Buying a small business is a unique process in many ways. Here is a list of “elements” of a contingent offer that might make sense when considering a purchase.
Contingencies are very important when making an offer. A buyer is not likely to get full access to all of the business books and records without first agreeing to a purchase price and terms CONTINGENT on full due diligence. Contingencies to consider when making an offer:
- Small Business Financing – If you will need financing include a contingency for obtaining small business loans on terms and conditions acceptable to you.
- Include a contingency for buyer and seller to agree on a specific training and transition plan.
- Contingency for any agreements to be assumed by buyer to be on terms acceptable to buyer (example, facility leases, copier contract, machinery leases, etc)
- Contingency for background check on the business and the seller’s themselves. It’s important for buyer to know who they are buying the business from.
- Contingency for full review of all business records including tax returns, sales tax reports, bank statements, etc.
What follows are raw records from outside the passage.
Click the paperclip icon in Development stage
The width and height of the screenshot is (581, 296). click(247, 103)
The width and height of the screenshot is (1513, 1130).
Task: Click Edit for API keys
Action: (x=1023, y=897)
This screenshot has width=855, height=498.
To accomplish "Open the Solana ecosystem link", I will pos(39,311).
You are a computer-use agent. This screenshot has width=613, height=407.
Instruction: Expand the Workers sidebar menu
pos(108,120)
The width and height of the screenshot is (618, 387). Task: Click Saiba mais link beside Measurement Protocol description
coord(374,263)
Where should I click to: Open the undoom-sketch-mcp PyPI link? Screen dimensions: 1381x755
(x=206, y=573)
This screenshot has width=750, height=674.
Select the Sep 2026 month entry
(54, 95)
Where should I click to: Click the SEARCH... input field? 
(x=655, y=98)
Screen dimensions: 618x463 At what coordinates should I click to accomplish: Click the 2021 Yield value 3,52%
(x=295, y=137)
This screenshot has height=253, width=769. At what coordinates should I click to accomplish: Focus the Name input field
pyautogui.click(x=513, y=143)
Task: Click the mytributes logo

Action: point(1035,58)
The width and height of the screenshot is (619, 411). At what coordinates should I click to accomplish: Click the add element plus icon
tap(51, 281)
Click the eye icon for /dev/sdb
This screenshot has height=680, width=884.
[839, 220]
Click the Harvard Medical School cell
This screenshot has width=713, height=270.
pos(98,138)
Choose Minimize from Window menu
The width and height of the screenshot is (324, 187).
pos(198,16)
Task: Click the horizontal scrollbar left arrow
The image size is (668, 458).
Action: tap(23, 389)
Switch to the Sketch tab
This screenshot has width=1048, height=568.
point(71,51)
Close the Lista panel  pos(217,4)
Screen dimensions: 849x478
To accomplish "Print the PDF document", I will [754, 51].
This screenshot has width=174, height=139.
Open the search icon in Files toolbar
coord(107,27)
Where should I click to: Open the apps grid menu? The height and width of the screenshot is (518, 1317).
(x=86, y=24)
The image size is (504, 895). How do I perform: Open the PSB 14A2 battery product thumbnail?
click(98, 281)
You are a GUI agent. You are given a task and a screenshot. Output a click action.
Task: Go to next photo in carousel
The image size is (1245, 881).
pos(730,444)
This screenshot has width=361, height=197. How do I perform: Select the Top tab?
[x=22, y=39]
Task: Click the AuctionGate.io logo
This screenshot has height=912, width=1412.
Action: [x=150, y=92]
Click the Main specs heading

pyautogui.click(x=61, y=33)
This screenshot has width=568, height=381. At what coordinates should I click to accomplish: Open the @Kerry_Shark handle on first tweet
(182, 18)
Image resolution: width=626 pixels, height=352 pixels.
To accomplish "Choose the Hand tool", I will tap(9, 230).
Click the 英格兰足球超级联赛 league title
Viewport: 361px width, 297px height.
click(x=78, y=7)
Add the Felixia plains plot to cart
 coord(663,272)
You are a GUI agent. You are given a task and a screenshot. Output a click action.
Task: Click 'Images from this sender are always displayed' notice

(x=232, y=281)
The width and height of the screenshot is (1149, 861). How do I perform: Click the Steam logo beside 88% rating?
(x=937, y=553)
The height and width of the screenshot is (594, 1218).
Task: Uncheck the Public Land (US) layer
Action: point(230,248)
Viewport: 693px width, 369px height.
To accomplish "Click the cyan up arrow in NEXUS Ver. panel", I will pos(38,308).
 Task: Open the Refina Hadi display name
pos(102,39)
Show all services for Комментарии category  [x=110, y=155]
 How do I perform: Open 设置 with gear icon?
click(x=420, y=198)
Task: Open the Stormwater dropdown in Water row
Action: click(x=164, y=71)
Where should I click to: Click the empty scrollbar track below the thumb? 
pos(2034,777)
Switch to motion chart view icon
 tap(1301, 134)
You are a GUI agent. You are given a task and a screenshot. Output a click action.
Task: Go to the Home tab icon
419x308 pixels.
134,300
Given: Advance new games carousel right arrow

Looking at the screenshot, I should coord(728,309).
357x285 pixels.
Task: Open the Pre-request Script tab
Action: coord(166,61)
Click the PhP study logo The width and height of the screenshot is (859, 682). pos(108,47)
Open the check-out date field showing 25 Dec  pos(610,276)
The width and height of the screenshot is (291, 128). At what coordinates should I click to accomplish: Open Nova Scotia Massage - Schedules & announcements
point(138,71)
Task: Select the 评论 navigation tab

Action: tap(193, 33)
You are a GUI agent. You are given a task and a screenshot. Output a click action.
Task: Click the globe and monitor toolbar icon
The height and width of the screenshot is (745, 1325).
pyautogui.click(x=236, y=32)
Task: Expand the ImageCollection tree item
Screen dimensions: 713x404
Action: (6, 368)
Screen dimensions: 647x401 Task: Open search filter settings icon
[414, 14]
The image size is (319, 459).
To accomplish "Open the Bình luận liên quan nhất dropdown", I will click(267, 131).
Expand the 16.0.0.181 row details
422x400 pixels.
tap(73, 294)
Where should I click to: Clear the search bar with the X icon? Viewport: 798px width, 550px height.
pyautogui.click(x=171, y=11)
As always, reassure the seller that you understand the confidential nature of this information. Those 5 contingencies above are a start to buy a business, some specialized businesses require more specialized contingencies. For instance there could be a case where a particular supplier is extremely important to the business, a contingency might be for the vendor to approve buyer and agree to continue to supply the buyer after closing.
These kinds of 3rd party approvals can be very tricky, get good advice before heading down this path. Think through your small business ideas and build your contingencies to make sure that you’ve covered all the bases.